The Mudcat Café TM
Thread #162666   Message #3893945
Posted By: Jim Carroll
14-Dec-17 - 08:48 AM
Thread Name: New Book: Folk Song in England
Subject: RE: New Book: Folk Song in England
THese poets represented a small number that managed to capture public attention - the same prevailed in Ireland when poets like Tómas Hayes published poems (referred to as "songs") which had largely been styled on local singing styles), two of which passed into the local styles (see 'Farewell to Miltown Malbay' and 'Nora Daly' on the Clare County Library, Carroll/Mackenzie website)
Along with Hayes's compositions there were hundreds of anonymous songs which passed into the local tradition and survived into the mid 20th century (see above website; The Bobbed Hair, The Leon, Mac and Shanahan (2 songs) The West Clare Railway, Dudley Lee the Blackleg, Thew Rineen Ambush..... and many others
This appears to describe what was happening all over Ireland
All these are still regarded as 'traditional' locally and archived as such by the local cultural group.
They would have been ignored by Sharp and his colleagues or maybe not even sung as the word "old" did not apply to what was being asked for.

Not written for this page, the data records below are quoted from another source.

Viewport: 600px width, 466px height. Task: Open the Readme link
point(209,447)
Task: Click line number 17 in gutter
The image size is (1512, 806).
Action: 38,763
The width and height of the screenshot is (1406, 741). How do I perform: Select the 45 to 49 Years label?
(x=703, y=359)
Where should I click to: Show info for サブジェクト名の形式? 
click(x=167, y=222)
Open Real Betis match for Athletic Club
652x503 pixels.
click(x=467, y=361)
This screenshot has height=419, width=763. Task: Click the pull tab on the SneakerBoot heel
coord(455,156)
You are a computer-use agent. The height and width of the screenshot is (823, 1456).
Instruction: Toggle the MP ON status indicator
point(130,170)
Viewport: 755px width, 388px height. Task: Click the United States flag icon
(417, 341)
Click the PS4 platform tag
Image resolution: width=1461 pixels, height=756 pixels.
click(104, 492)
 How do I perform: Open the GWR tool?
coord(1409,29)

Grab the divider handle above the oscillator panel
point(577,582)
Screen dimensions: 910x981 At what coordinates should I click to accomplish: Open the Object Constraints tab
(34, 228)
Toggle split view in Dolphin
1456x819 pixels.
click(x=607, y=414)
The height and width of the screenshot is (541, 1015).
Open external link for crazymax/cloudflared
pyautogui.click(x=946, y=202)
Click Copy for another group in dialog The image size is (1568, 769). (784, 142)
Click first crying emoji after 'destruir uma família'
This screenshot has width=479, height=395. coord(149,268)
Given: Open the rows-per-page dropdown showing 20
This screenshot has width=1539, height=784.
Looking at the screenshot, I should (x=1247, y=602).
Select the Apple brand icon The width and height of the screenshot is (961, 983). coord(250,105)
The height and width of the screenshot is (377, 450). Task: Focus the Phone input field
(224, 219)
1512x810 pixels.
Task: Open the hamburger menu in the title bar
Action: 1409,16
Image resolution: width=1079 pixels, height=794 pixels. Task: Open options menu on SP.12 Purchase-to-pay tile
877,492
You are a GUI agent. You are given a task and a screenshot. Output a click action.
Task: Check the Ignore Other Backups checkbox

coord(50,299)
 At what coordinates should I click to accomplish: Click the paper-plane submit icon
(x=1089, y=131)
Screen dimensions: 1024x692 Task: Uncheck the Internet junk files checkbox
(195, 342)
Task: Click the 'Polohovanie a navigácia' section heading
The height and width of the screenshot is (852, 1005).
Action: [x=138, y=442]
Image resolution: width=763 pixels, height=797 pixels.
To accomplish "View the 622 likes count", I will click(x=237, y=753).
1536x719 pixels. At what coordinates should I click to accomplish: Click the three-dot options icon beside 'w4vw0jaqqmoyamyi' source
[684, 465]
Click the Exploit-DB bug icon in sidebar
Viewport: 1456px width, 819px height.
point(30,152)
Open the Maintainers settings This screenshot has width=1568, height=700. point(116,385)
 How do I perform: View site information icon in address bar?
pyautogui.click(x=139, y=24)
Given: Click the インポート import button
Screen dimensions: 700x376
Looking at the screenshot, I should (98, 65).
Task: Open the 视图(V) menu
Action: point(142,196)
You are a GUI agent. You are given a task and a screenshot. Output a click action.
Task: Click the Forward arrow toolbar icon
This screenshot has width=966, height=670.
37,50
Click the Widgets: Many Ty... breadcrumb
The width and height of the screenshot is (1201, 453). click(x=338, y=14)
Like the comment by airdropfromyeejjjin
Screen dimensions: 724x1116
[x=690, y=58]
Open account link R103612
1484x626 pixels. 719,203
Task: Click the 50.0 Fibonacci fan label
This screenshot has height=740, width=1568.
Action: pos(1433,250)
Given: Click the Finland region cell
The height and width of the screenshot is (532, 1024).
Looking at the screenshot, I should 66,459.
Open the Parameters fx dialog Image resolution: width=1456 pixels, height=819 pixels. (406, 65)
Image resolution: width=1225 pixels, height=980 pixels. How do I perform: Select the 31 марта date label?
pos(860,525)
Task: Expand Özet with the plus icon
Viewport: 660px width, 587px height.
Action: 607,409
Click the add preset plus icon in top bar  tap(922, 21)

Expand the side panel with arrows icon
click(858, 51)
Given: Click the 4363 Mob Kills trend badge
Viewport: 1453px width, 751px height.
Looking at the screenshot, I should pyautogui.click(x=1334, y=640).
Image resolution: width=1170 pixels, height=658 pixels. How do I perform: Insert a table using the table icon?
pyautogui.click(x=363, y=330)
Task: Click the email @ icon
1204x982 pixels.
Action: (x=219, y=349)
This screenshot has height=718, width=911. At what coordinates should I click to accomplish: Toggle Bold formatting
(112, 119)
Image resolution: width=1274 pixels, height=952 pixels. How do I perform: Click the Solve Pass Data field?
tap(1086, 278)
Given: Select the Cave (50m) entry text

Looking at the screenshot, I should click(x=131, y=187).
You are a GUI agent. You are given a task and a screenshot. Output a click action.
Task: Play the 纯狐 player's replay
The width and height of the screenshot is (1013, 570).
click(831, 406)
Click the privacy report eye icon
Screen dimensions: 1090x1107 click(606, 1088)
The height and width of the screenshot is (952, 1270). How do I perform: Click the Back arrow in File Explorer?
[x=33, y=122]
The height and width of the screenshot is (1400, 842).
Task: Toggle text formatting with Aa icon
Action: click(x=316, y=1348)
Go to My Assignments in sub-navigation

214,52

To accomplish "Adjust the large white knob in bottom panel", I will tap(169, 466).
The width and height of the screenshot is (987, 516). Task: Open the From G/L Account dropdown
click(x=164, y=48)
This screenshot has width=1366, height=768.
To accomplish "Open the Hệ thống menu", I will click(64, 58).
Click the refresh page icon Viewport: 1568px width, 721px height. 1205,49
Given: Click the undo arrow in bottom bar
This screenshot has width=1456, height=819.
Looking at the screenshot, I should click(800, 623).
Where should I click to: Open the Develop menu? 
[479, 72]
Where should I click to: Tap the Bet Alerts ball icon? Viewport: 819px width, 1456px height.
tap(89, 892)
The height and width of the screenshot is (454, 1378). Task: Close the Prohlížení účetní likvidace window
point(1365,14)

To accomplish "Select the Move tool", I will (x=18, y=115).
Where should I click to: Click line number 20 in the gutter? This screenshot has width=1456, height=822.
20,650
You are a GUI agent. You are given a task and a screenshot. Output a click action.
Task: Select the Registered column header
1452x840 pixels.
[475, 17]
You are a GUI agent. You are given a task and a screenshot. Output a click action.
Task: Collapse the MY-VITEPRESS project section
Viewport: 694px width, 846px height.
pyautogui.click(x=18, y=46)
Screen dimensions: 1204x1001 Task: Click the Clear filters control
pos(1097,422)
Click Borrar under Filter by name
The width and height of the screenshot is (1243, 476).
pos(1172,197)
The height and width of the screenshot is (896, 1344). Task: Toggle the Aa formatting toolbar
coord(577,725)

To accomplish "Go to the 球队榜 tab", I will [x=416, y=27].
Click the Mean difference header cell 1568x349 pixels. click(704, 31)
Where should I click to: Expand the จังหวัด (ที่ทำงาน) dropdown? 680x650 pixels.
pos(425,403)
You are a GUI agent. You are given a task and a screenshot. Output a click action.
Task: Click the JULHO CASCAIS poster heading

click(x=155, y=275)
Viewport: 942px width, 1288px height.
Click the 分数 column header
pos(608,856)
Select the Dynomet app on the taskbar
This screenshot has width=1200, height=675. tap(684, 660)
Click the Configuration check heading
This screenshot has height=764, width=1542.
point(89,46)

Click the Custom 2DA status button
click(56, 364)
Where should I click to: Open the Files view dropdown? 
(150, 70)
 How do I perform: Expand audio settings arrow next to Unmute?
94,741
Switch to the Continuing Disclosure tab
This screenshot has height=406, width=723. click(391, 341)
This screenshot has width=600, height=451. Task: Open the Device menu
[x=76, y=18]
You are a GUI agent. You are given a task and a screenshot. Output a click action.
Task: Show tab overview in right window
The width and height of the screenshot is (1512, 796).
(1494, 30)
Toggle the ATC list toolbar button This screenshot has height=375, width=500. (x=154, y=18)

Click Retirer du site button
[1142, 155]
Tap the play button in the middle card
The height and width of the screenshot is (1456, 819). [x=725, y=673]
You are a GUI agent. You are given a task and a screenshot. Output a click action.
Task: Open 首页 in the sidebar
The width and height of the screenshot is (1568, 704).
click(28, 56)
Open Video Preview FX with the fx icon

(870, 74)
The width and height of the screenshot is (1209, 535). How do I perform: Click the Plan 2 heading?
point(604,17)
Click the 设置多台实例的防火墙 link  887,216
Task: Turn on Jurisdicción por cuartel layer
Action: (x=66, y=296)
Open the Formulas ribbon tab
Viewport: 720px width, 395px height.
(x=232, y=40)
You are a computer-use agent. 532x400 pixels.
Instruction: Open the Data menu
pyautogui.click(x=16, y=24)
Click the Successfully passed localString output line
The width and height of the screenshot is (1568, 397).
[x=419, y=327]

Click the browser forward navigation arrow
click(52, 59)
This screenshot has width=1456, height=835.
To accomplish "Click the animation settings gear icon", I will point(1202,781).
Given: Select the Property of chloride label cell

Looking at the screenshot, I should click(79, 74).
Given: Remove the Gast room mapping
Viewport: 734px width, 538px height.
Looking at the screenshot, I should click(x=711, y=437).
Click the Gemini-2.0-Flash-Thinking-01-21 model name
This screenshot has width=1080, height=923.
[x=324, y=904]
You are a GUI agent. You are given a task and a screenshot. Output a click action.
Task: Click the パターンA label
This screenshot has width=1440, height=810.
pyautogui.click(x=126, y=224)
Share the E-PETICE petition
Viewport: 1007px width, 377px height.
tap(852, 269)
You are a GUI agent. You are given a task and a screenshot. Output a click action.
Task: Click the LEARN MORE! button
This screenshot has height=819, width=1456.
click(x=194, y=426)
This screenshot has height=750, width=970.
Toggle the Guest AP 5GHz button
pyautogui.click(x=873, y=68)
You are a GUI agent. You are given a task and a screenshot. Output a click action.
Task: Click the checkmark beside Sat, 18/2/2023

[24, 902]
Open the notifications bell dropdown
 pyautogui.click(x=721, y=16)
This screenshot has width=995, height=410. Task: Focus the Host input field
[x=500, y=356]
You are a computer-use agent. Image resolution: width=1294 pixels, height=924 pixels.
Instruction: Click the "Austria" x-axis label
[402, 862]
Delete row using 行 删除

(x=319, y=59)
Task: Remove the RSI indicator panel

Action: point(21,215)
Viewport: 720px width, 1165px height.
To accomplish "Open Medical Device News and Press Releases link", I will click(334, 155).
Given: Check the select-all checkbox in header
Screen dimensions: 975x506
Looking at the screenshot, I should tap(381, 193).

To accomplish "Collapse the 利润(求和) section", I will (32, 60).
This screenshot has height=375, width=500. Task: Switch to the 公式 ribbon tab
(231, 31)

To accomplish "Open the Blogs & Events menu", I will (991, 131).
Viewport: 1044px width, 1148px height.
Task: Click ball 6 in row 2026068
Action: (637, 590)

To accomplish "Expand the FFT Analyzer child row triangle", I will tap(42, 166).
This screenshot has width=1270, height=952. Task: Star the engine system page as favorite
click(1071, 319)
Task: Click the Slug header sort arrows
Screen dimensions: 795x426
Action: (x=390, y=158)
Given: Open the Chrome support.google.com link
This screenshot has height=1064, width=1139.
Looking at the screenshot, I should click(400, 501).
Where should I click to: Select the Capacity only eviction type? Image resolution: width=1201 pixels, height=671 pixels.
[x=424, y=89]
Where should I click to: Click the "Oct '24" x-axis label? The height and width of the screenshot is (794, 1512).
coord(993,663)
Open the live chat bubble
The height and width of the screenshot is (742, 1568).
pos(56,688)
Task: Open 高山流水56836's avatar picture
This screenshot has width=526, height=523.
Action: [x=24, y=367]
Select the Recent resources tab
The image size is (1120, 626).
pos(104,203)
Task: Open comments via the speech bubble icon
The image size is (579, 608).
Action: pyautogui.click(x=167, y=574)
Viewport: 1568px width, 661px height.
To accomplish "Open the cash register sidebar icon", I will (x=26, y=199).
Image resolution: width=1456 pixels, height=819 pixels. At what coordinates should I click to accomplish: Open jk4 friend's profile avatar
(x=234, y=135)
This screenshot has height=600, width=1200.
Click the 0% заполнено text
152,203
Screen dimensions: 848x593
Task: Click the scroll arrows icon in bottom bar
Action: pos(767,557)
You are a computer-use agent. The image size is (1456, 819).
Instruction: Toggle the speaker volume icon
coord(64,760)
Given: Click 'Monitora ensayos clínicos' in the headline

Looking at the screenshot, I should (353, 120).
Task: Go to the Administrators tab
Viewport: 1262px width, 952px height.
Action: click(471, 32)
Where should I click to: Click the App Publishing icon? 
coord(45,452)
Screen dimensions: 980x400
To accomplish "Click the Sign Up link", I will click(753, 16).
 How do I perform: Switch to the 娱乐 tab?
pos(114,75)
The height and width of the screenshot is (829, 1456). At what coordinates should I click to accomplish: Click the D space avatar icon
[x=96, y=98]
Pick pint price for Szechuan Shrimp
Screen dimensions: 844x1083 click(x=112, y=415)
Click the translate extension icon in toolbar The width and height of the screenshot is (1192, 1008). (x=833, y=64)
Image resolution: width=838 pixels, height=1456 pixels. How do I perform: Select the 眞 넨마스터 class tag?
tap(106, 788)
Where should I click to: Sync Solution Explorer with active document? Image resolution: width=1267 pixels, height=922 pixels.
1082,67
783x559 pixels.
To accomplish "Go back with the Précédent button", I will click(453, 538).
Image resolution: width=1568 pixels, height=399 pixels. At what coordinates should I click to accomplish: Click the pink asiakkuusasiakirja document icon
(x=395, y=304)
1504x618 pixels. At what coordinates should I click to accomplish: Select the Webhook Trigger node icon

We know that hundreds of songs were being made during the Reform and Chartist campaign; the political newspapers ran a 'Sam Henry' like column gathering them in
It is inconceivable that this wasn't also the case during the Luddite, Swing, Rebeccaite, Merthyr disturbances, but to sing them publicly would be to run the risk of imprisonment or transportation.
John Holloway's Oxford Book of Local verse indicates that song-making was common throughout England.
There is no reason to believe that our poaching songs and others involving transportation were not local responses to the most extreme examples of public land seizures that were taking place in the 19th century.
The Clearances in Scotland produced their own repertoire of songs, composers like Maire Ruadh were known, but many songs remained anonymous
The point of all is that, far from having to rely on private enterprise for songs, humanity seems to have been natural songmakers with a need to record their experiences and feelings in verse.
My favourite summing up was given to a 95 year old small-farmer a few years ago, when he told us, "in those days, if a man farted in church, somebody made a song about it" (worth repeating as often as it is needed as far as I'm concerned.